Wednesday, May 24, 2017

Called to Serve: Be a Frantic Learner!


Note: This is No. 17 in a series of blogs featuring wisdom from the 91-page gem by Max De Pree, Called to Serve: Creating and Nurturing the Effective Volunteer Board.

Max De Pree: “Be a frantic learner. Feel a strong obligation to learn everything you can about your organization’s history, about its vision, its mission, its present circumstances, and the people in it.”

But wait…be a frantic learner about what? And what else?
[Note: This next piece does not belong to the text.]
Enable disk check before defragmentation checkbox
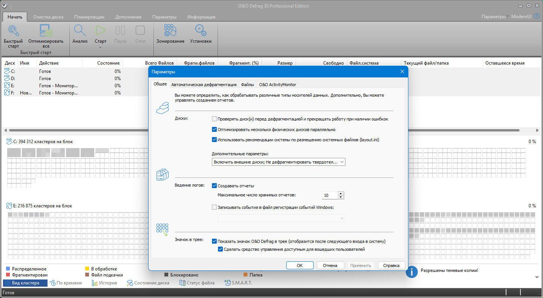This screenshot has height=298, width=543. 215,119
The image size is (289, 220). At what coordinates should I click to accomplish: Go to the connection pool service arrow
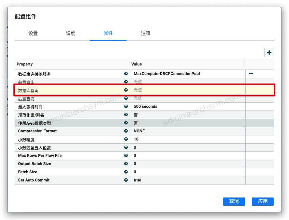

Here are four more topics where “frantic learning” will pay rich dividends:

#1. Be a frantic learner about Governance 101. Many highly competent people enter board service through the volunteer door and—no surprise—inappropriately wear their volunteer hats in the boardroom and—without thinking—wear their governance hats when volunteering. Be a frantic learner and view the ECFA Governance Toolbox Series No. 2: Balancing Board Roles—Understanding the 3 Board Hats: Governance, Volunteer, Participant.   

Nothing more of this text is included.